Computational Lipidomics of the Neuronal Plasma Membrane

Abstract

Membrane lipid composition varies greatly within submembrane compartments, different organelle membranes, and also between cells of different cell stage, cell and tissue types, and organisms. Environmental factors (such as diet) also influence membrane composition. The membrane lipid composition is tightly regulated by the cell, maintaining a homeostasis that, if disrupted, can impair cell function and lead to disease. This is especially pronounced in the brain, where defects in lipid regulation are linked to various neurological diseases. The tightly regulated diversity raises questions on how complex changes in composition affect overall bilayer properties, dynamics, and lipid organization of cellular membranes. Here, we utilize recent advances in computational power and molecular dynamics force fields to develop and test a realistically complex human brain plasma membrane (PM) lipid model and extend previous work on an idealized, "average" mammalian PM. The PMs showed both striking similarities, despite significantly different lipid composition, and interesting differences. The main differences in composition (higher cholesterol concentration and increased tail unsaturation in brain PM) appear to have opposite, yet complementary, influences on many bilayer properties. Both mixtures exhibit a range of dynamic lipid lateral inhomogeneities ("domains"). The domains can be small and transient or larger and more persistent and can correlate between the leaflets depending on lipid mixture, Brain or Average, as well as on the extent of bilayer undulations.

Figure 1

PM lipid distributions. Pie charts with the overall distribution of the main lipid headgroups and level of tail unsaturation in the outer/inner leaflet, as well as snapshots of the outer/inner leaflet of the simulations after 80 μs, are shown for the Average (A) and Brain membranes (B). The lipids in the snapshots are colored as follows: PC, blue; PE, cyan; SM, gray; PS, green; glycolipids (Glyco), red; PI, pink; PA, white; PIPs, magenta; CER, ice blue; Lyso, orange; DAG, brown; and cholesterol, yellow.

Figure 2

Membrane density profile. The density profile of the two different PM mixtures Average (A) and Brain (B) is shown across the Z-dimension, averaged from 78 to 80 μs. The Z-dimension is a reasonable approximation of the bilayer normal for these membranes as their undulations have been restricted. The density of the smaller groups is scaled for clarity, as indicated on the figure key.

Figure 3

Lipid domains. In-plane lateral redistribution of cholesterol was used to track lipid patches of increased/decreased order for the outer/inner leaflets in both the Average and Brain mixtures. (A) Cholesterol density was mapped for each snapshot using a Gaussian filter and colored based on regions of increased (red) or decreased (blue) average density.
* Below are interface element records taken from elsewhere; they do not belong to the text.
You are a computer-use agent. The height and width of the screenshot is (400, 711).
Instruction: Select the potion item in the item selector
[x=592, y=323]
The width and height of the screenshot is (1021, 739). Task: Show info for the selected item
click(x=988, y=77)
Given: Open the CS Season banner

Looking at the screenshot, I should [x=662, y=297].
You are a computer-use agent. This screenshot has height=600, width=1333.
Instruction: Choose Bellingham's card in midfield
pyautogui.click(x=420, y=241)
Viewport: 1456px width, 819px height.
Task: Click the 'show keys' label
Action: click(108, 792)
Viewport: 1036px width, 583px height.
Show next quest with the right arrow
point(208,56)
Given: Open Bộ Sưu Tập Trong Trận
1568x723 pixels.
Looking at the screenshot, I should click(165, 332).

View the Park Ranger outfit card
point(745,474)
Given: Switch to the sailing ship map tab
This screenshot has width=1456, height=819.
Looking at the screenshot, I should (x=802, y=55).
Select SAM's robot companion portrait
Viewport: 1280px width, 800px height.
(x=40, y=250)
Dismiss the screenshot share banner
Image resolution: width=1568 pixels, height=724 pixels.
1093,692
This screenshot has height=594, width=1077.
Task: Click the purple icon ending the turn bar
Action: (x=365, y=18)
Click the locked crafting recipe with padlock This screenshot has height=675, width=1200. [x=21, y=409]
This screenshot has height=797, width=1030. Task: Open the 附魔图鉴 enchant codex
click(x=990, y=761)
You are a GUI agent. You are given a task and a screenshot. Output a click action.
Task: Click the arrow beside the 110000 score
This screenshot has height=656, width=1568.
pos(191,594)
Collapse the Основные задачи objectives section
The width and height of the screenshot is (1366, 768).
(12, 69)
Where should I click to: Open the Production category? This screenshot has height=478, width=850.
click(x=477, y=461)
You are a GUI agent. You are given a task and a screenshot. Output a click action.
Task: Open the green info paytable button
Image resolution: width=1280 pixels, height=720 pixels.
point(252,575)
Thresholds for high-density regions (black contour lines) and low-density regions (white contour lines) were determined as the values that maximized the number of domains in that layer (Fig. S4, A and B). (B) Histograms of domain “size,” in number of cholesterols for the high-density regions of the outer leaflet; Fig. S4C shows the same histograms for all other regions. (C) Cross correlation between the cholesterol densities of the PM’s outer and inner leaflets, shown for every 5 ns (dimmer lines) and averaged over 500 ns (bold lines).

Figure 4

Effects of bilayer undulations. Starting from the main Brain and Average PM simulations at 75 μs, simulations with 10-fold weaker and no restraints on bilayer undulations (0.2 and 0 kJ mol⁻¹ nm⁻², respectively) were run for 5 μs. (A) Side-view snapshots of the final structure of each simulation. The lipids are colored according to the same scheme as in Fig. 1. (B) The average bilayer undulations with time are shown as the average angle between the bilayer normal of each lipid (from the fitted bilayer surfaces) and the z-axis. (C) Size histograms of cholesterol-enriched domains in the outer leaflet of each simulation.